Jednak trochę czekałeś na zwrot pieniędzy.. Ja też miałem włam, czy raczej próbę, ale bank ją odrzucił i zablokował konto. Gorzej, że się o tym dowiedziałem dopiero, gdy nie mogłem złożyć zamówienia i zdziwiony zadzwoniłem do banku. Kartę wydali za darmo w ciągu 2 tygodni.
Proces reklamacji transakcji w każdym banku trwa do 3 miesięcy (z możliwością przedłużenia do pół roku), więc wg mnie nie trwało to długo. Ja nie mam wykupionego żadnego ubezpieczenia karty - wtedy może procedury są krótsze, nie wiem...
A czas wydania karty nie zależy zupełnie od banku - wszędzie jest taki sam, bo wszyscy karty zamawiają w Polcardzie.
Ale zatwierdzasz od razu, bo inaczej nie złożysz zamówienia? Ile masz czasu na zatwierdzenie?
Zatwierdzam natychmiast, ale różnica polega na tym, że zatwierdzam
źródło pieniężne sam.
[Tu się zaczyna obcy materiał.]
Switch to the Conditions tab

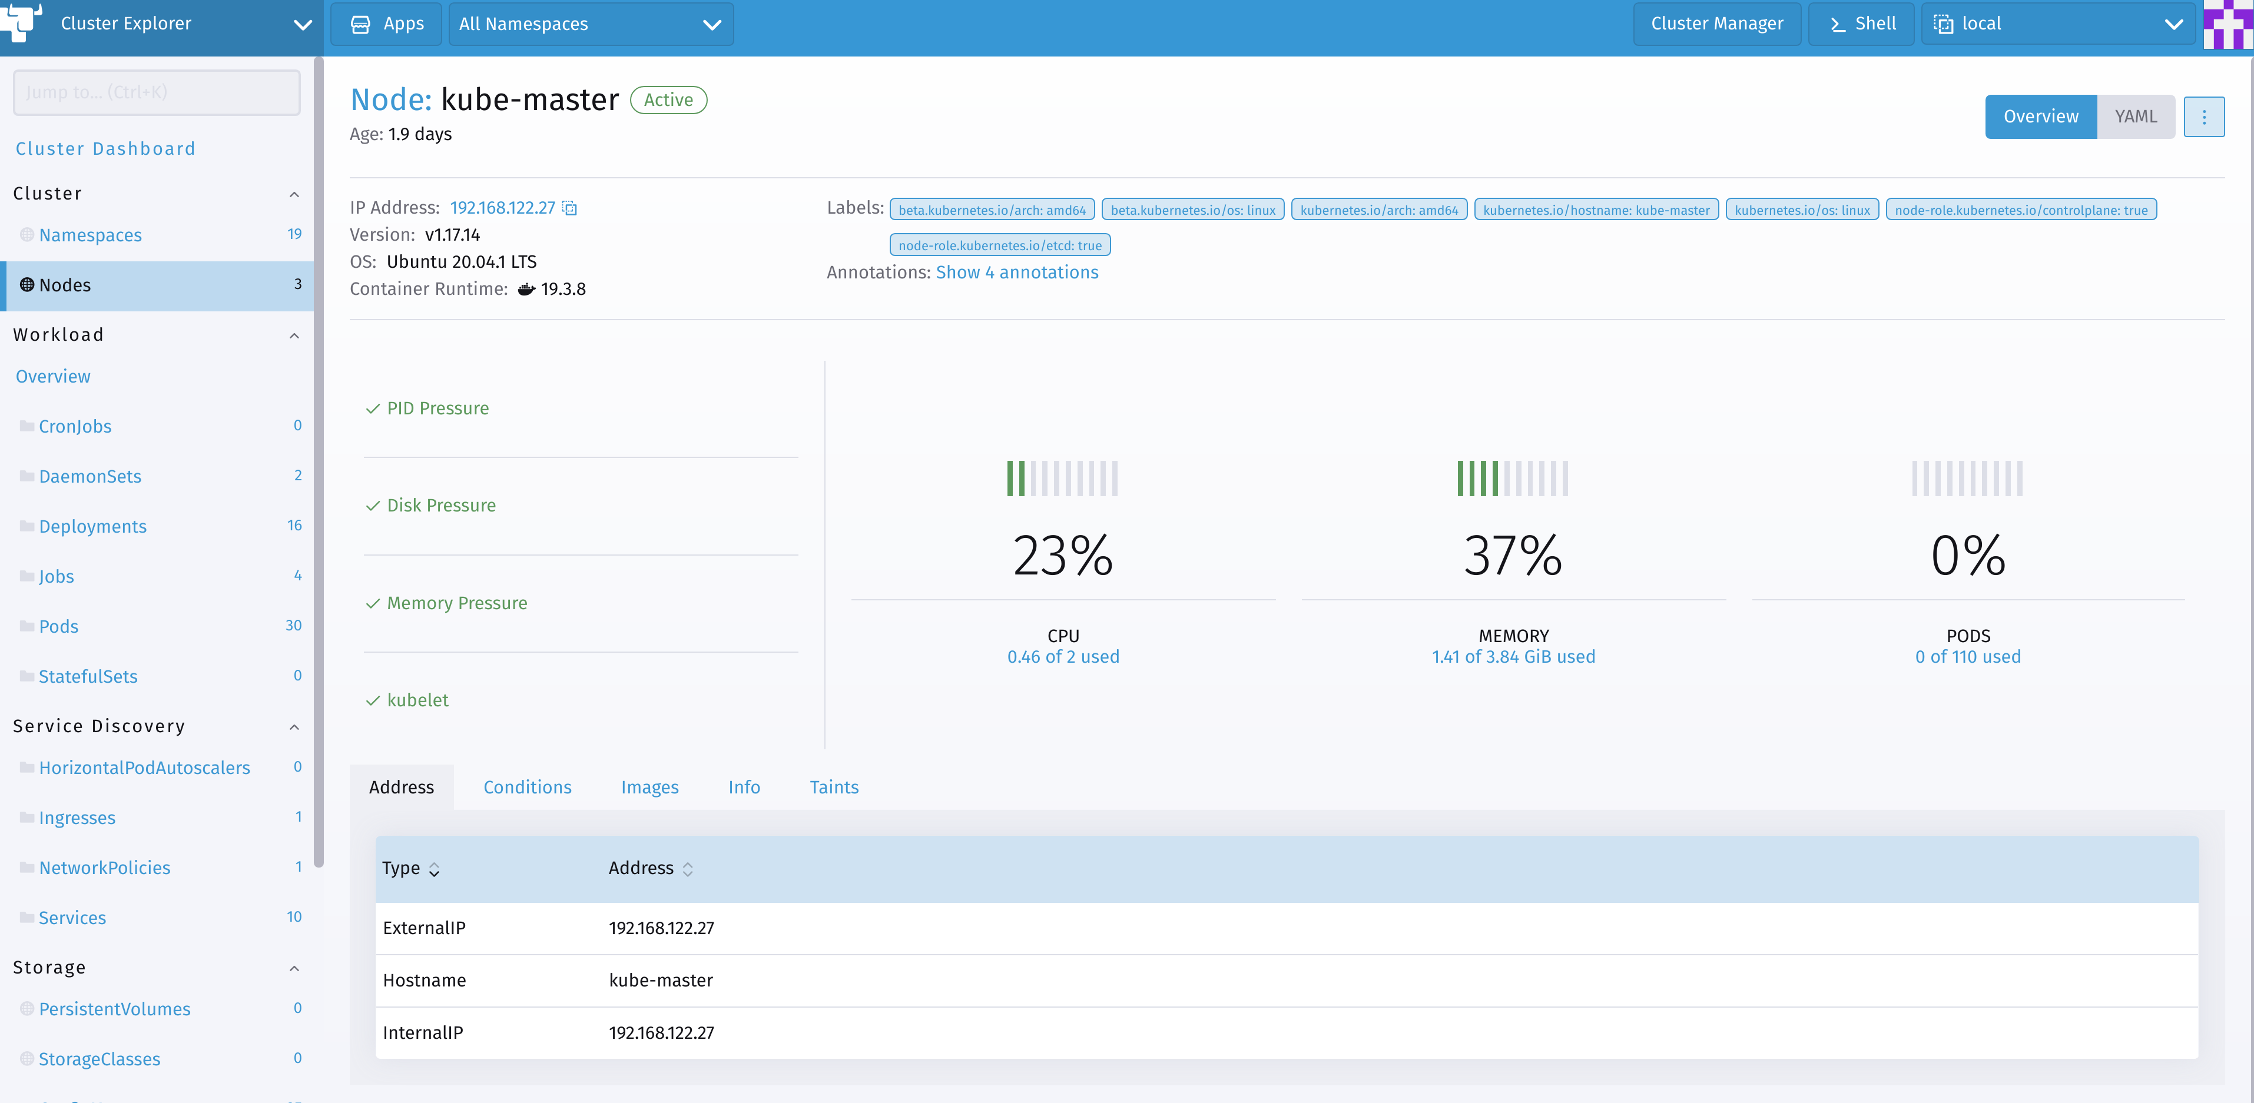[x=527, y=787]
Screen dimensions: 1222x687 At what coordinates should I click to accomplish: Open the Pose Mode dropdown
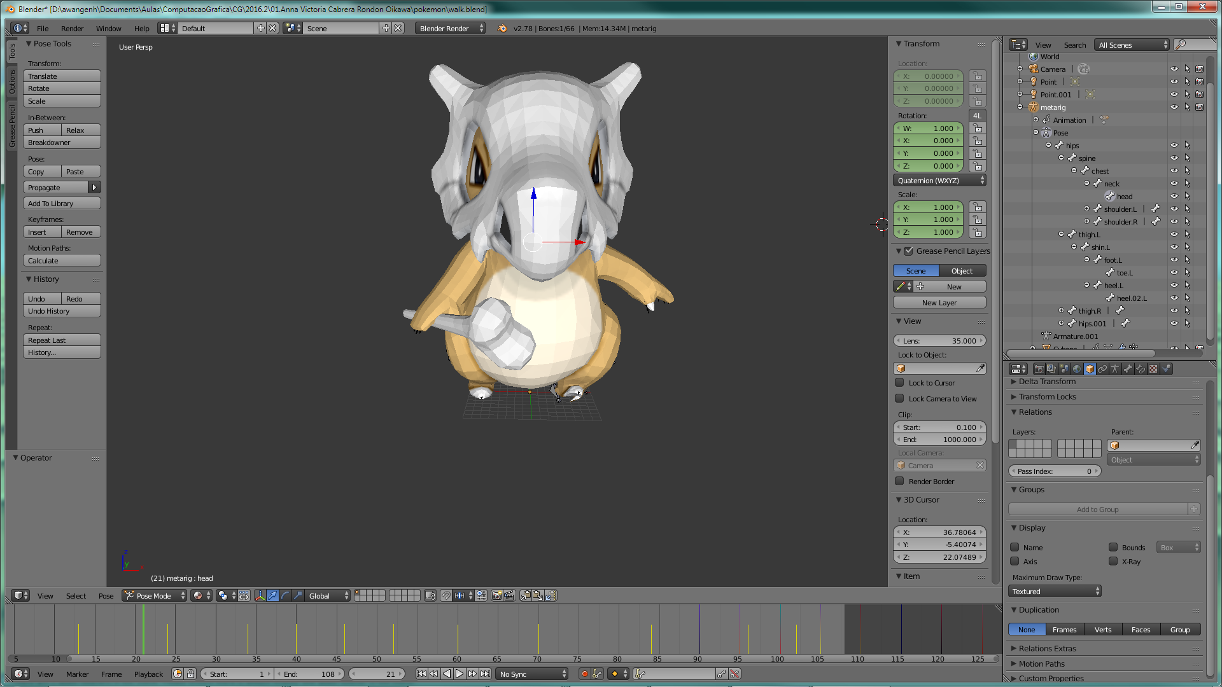155,595
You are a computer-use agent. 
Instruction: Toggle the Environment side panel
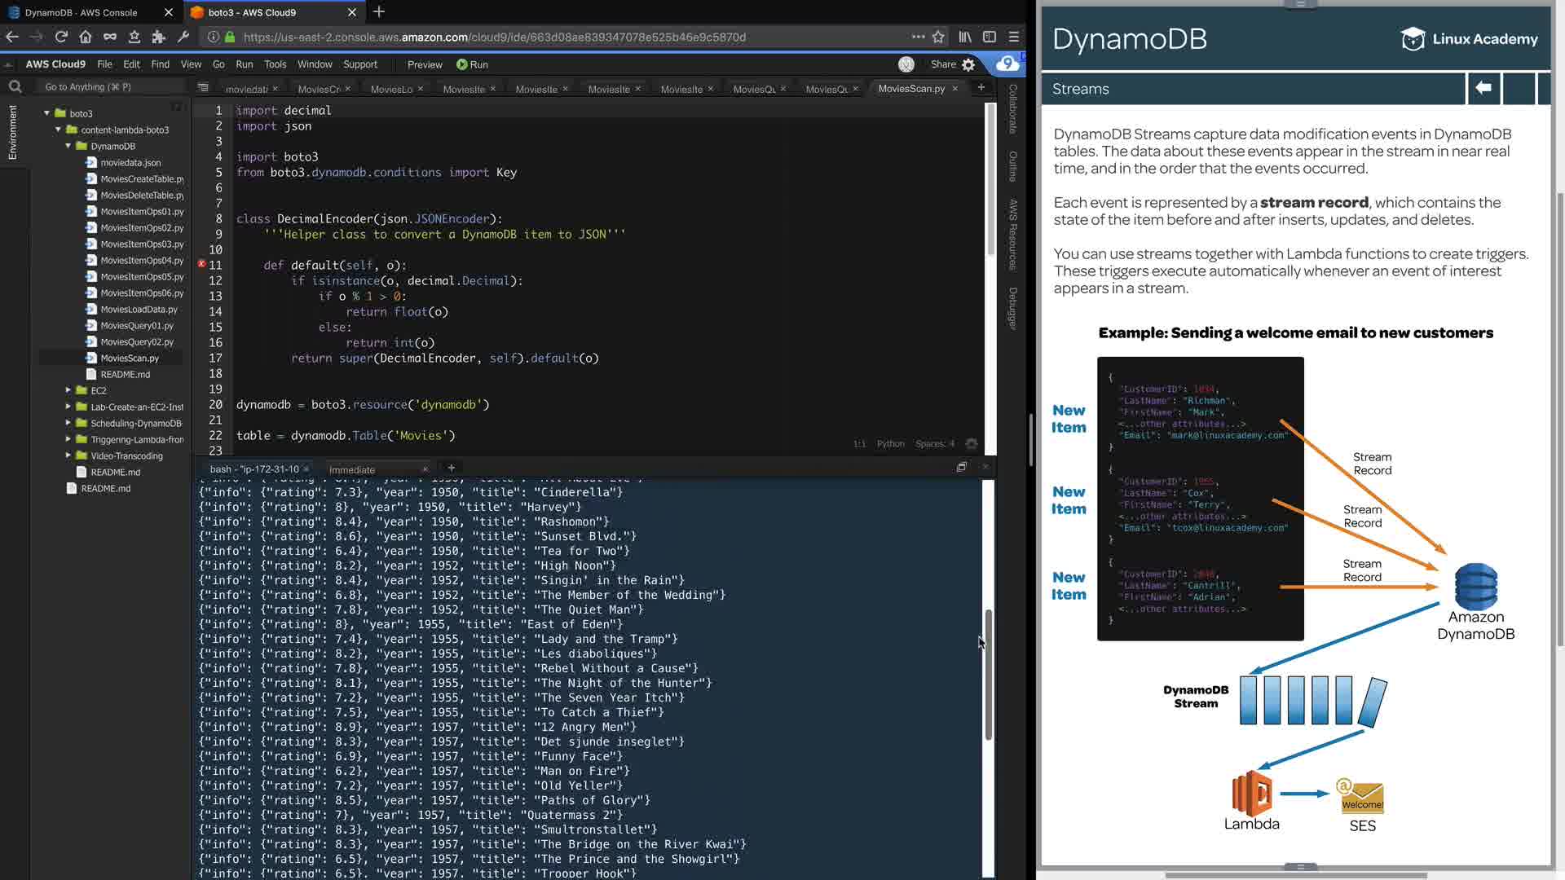(x=12, y=132)
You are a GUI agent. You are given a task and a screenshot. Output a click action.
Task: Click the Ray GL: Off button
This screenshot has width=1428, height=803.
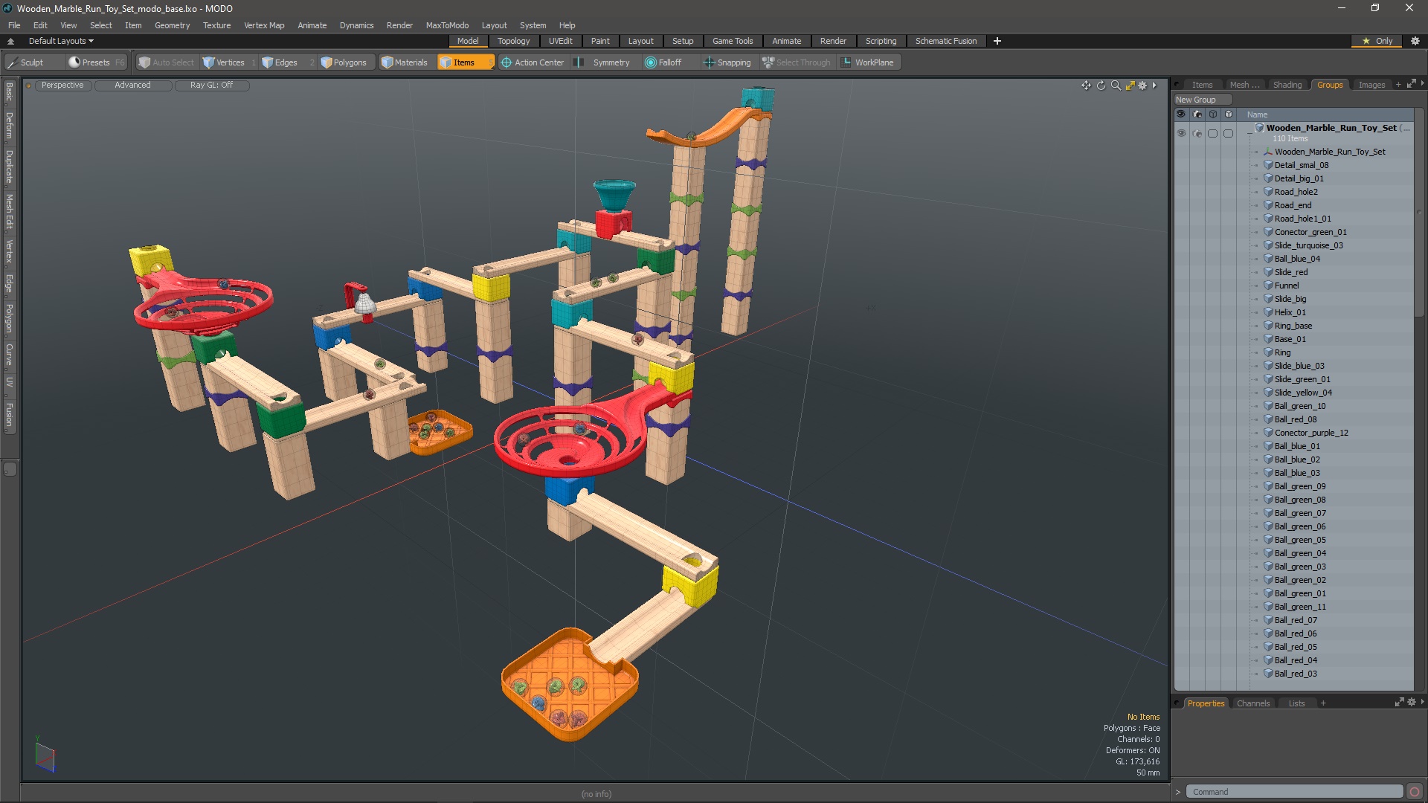[x=211, y=86]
Jak mam kasę na paypalu - to płacę kasą z paypala, jak nie mam wystarczająco, to tyle ile mam a resztę kartą - a którą kartą? Tą którą sobie wybiorę - chodzi tu po prostu o elastyczność. W paypalu mam zapisane numery kart - jest to także system weryfikacji, że nie jestem "słupem".
A po co pośrednik? Ano:
1. po to, że jak coś się stanie ze zwykłą, nieubezpieczoną przesyłką - zgłaszam to do paypala i w ciągu kilku dni mam kasę z powrotem na koncie.
2. żeby natychmiast wiedzieć w złotówkach ile zapłaciłem.
3. żeby właśnie NIE PODAWAĆ nigdzie numerów moich kart (skąd wiesz, jakie zabezpieczenia mają różne sklepy?)
Ale ciekawe jak jest w przypadku płacenia kartą mBanku. Pewnie tak jak u mnie (patrz niżej)?
Tak, jak płacę przez paypal wirtualną eKartą mBanku to wygląda to tak jak opisałeś. I jest to nie tylko męczące, ale i cholernie niewygodne, żeby nie wiedzieć ile się zapłaciło za towar. W dodatku w mBanku widzę ile mi zablokowali i ile potem pobrali w efekcie rozliczenia - NIGDY nie zdarzyło mi się, żeby kwota faktycznego pobrania była mniejsza od kwoty zablokowanej (a niech mi ktoś udowodni, że kurs waluty zawsze rośnie...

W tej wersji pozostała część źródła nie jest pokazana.